ODEPR1

From Exampleproblems

For the equation $u''+(\delta + \epsilon \cos t + \epsilon \sin 2t) u = 0\,$ show that the conditions for parametric resonance are $\epsilon = 0\,$ and $\delta=k^2\,$ or $(k+1/2)^2, (k=0,1,2,...)\,$ .

Let $\epsilon=0\,$ .

Then $u''+\delta u=0\,$ has two L.I. solutions $\cos \sqrt{\delta}t\,$ and $\frac{\sin\sqrt{\delta}t}{\sqrt{\delta}}\,$ .

So the fundamental matrix is $X(t)=\begin{bmatrix} \cos\sqrt{\delta}t & \frac{\sin\sqrt{\delta}t}{\sqrt{\delta}} \\ -\sqrt{\delta}\sin\sqrt{\delta}t & \cos\sqrt{\delta}t \end{bmatrix}\,$

Notice $X(0)=I\,$ (the identity matrix) so this is a principal fundamental matrix.

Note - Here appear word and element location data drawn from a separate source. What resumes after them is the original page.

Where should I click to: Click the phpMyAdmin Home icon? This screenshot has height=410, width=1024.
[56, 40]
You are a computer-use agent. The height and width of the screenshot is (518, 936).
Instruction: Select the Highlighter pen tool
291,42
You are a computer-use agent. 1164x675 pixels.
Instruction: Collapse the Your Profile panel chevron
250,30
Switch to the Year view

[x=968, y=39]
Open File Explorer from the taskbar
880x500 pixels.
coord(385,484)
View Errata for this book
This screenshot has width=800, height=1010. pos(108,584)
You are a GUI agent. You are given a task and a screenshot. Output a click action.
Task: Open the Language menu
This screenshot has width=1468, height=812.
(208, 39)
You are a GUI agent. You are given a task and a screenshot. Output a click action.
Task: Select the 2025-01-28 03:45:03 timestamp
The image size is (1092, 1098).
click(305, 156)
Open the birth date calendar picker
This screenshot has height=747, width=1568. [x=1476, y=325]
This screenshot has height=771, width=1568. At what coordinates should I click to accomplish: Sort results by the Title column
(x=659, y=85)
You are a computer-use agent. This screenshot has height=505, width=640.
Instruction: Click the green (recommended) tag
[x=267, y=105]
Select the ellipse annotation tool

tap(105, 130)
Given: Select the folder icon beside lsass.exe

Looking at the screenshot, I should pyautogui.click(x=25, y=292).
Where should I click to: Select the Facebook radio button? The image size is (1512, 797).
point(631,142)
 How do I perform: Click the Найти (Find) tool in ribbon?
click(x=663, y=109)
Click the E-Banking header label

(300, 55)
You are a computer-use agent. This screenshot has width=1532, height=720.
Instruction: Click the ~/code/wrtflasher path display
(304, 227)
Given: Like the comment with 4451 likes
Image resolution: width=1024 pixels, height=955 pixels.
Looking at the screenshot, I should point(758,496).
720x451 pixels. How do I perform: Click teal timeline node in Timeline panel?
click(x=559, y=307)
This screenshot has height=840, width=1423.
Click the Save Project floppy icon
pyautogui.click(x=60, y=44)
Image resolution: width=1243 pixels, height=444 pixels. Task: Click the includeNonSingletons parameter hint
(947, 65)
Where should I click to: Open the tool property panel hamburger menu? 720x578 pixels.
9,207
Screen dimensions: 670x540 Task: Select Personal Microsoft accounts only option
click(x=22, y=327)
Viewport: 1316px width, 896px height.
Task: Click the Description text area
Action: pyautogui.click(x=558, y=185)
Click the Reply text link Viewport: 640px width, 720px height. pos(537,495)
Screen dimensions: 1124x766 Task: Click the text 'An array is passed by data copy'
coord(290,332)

The monodromy matrix $B\,$ is the inverse of the fundamental matrix evaluated at zero times the fundamental matrix evaluted at the period of the coefficients.

$B=X^{-1}(0)\cdot X(2\pi) = I\cdot X(2\pi) = X(2\pi) = \begin{bmatrix} \cos\sqrt{\delta}2\pi & \frac{\sin\sqrt{\delta}2\pi}{\sqrt{\delta}} \\ -\sqrt{\delta}\sin\sqrt{\delta}t & \cos\sqrt{\delta}2\pi \end{bmatrix}\,$